Down a Deep Well

An Indian bison gets into a scrape in Kodaikanal

By / December 2017

One evening in Kodaikanal, a large male Indian bison, known locally as a gaur, entered a walled garden and began gorging himself on carrots and cabbage. At the outset, there was nothing particularly surprising about the incident. The bison that roam freely about the forests in India’s Western Ghats are infamous for making nocturnal forays into mountain villages.

These are not always peaceful intrusions. Indian bison are the biggest bovine species on earth. They can weigh up to 3,000 pounds and often stand seven feet tall at the shoulder. They plow through walls, topple huts, destroy crops, and occasionally take human lives before retreating back into the trees.

But on this night in Kodai, before the robber bison could return to the forest, he lost his bearings. Perhaps he was slightly punch-drunk on vegetables. Perhaps he had been spooked by a peal of laughter from a cracked window. Whatever the case, en route to tree cover, he tumbled hoof-first into a large, open well and there he stayed, wedged inside of the stone shaft about thirty feet down until the following morning, when villagers arose to the sound of snorts and bellows and trailed the commotion to the hole in the ground.

One after the other, the villagers peered into the well, their mouths agape at the sight of a bison trapped in the place where only a day before they had come to draw water. No one knew what to do, a couple of witnesses explained as they recounted the story to me on a recent trip into Kodai. The men said they had tried to hook ropes around the gaur’s horns and pull him out. Later, they tried to pry him loose using long wooden poles.

After several hours of failed rescue attempts, a sense of helplessness settled over the crowd. The bison was still alive, but there was the general feeling that time was running out. And then an idea dawned on someone: What about the fire truck?

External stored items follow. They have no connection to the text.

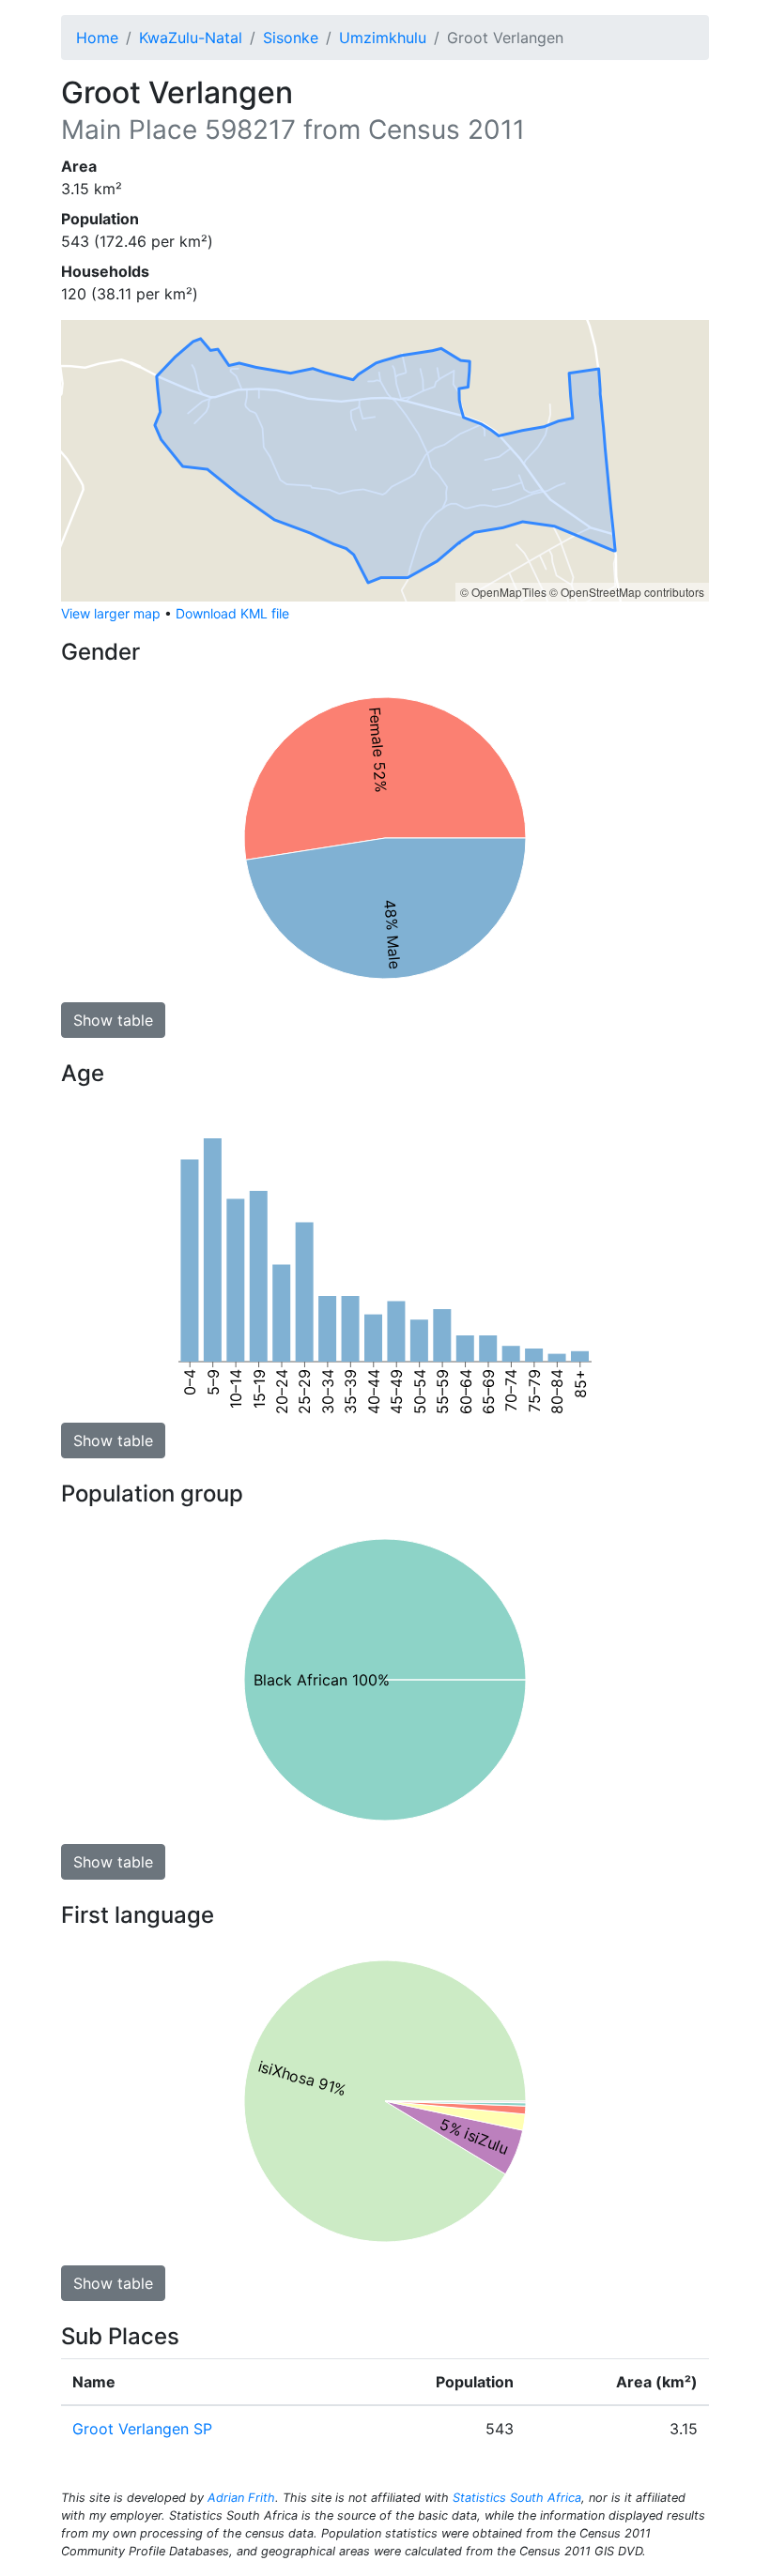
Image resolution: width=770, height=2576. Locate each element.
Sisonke (290, 37)
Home (97, 37)
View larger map (111, 613)
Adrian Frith (241, 2498)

The fire truck, one of the few things that outweighed the bison, had a wench on the back that could handle the strain. The only problem was that there was only one fire truck in the region, and it would take three days for it to get there.

The townsfolk were undaunted. They made a harried phone call and waited expectantly for the truck’s arrival. In the meantime, they took turns attending to the bison. Day and night, they pelted his face with vegetables and branches. They poured water from buckets, aiming for his mouth. Occasionally the beast would let out a moan, and the people would cheer at this subtle yet certain evidence of life.

The animal was still breathing but growing ever more restless by the time the fire engine rumbled onto the dirt road on the edge of Kodai three days later. The crowd parted to make way. The villagers had become personally invested in the plight of the gaur and though other responsibilities called they were not about to leave the scene until the creature was safe.

The truck backed up to the hole and idled. In the well, the bison began to writhe. While a fireman readied the straps and ropes, the veterinarian who had accompanied him to the scene injected the bison with a tranquilizer fired from a pistol.

The sedative relaxed the bison enough for the fireman to get the ropes in place. The crowd grew silent as the man shifted the truck into drive and, inch by unhurried inch, began pulling the gaur from the well.

Nearly an hour later, when the bison’s body, first the head and shortly thereafter the haunches, emerged in one piece from the hole, the villagers erupted in applause. Their pluck, persistence, and ingenuity had saved a clumsy animal from a nasty bind.

The people laughed, good-heartedly, as the gaur, groggy from the sedative, clambered onto all fours. Then they gasped in horror as he lumbered right off of the nearby bluff.

Stunned, they hurried to the edge. The bison lay dead on the rocks below. The villagers looked at one another in disbelief. They kneaded their brows, threw up their hands. Then, the witnesses told me, pausing at this point for dramatic effect, they cut up the bison and ate on the meat for a month.

 

Chris Watts is a contributing writer for EthnoTraveler.